- QUESTIONS ON THE MATERIAL -
[1] Rewrite the part of the passage about the week's travel from "I'm sitting on" up to and including "be driving back.", substituting "coach" for "train".
[2] List every city named in the passage about the week's travel.

- EXTRACT -
##########
I'm sitting on a train to London as I type this, as tonight I'm giving a short presentation then sitting on a panel about games at the London Business School. I'm hoping I can catch a train back before 10:30, because that's when they magically change into buses so that the rail line can be worked on overnight in an ongoing effort aimed at fooling foreign visitors to the Olympics in the summer into thinking that all the UK's railway services are fast and modern.

After my lecture tomorrow, I'm driving to Cardiff where I'm attending a conference on Friday. After the conference finishes, I'll be driving back.

Saturday is when I drive my younger daughter to Brighton for a visit-cum-interview that's part of her quest to go to university next year. It's also when my elder daughter will be arriving for a weekend at home before she heads back to the over-priced accommodation she lives in in Bristol (over-priced as in you could get a whole house round here for the price of the small room she occupies).
##########
- DATA BELOW -
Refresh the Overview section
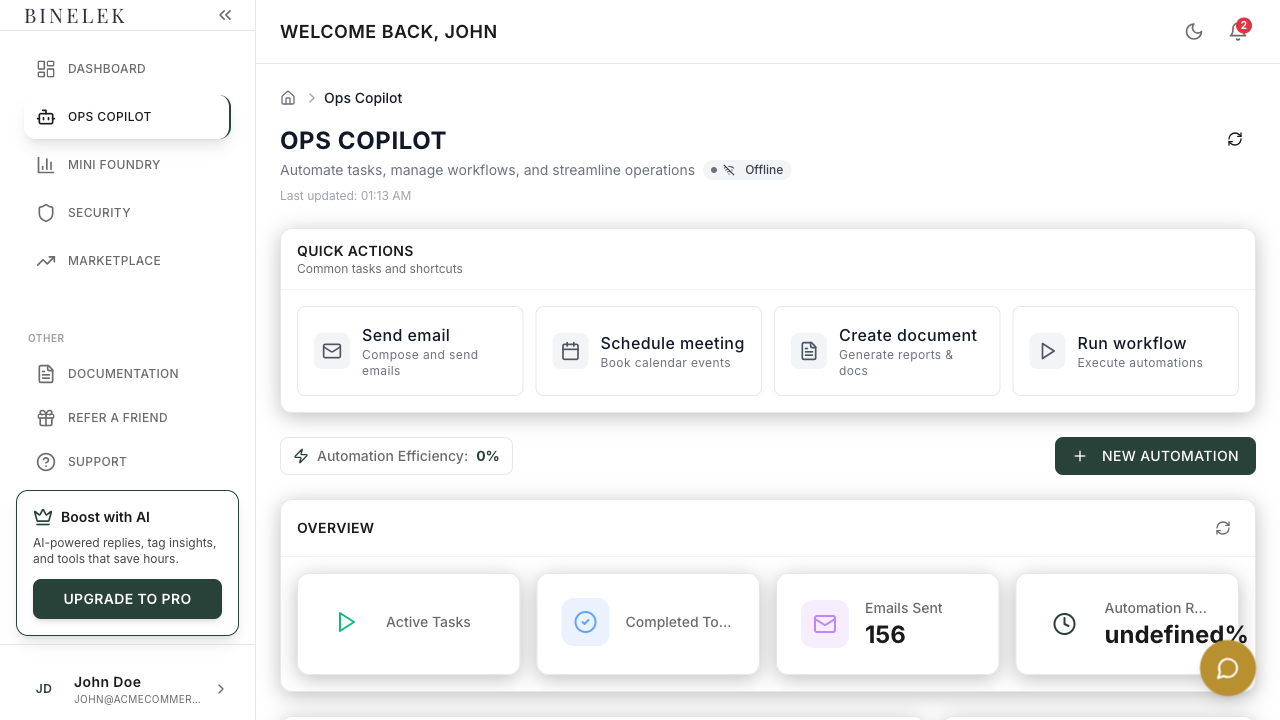1280x720 pixels. (x=1222, y=527)
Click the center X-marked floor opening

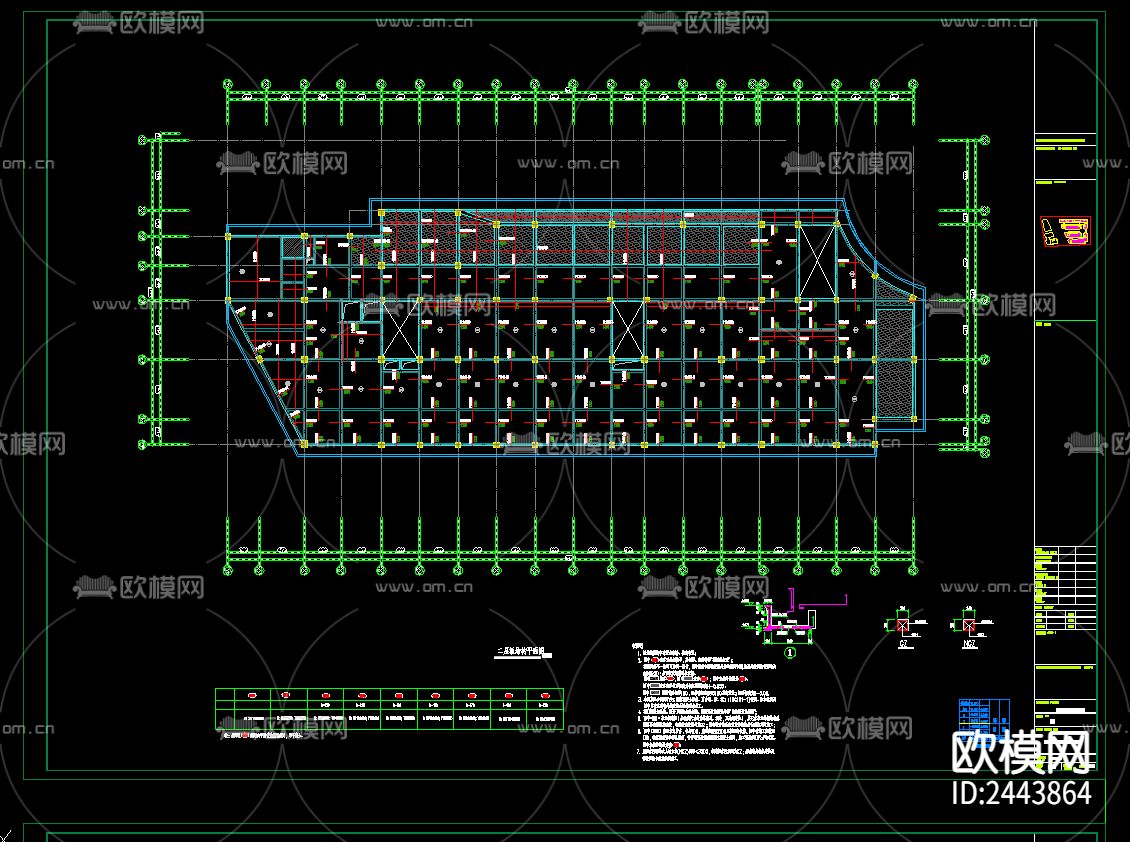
##########
- ANSWERS FOR THE EXERCISE -
[1]
I'm sitting on a coach to London as I type this, as tonight I'm giving a short presentation then sitting on a panel about games at the London Business School. I'm hoping I can catch a coach back before 10:30, because that's when they magically change into buses so that the rail line can be worked on overnight in an ongoing effort aimed at fooling foreign visitors to the Olympics in the summer into thinking that all the UK's railway services are fast and modern.

After my lecture tomorrow, I'm driving to Cardiff where I'm attending a conference on Friday. After the conference finishes, I'll be driving back.

[2] London, Cardiff, Brighton, Bristol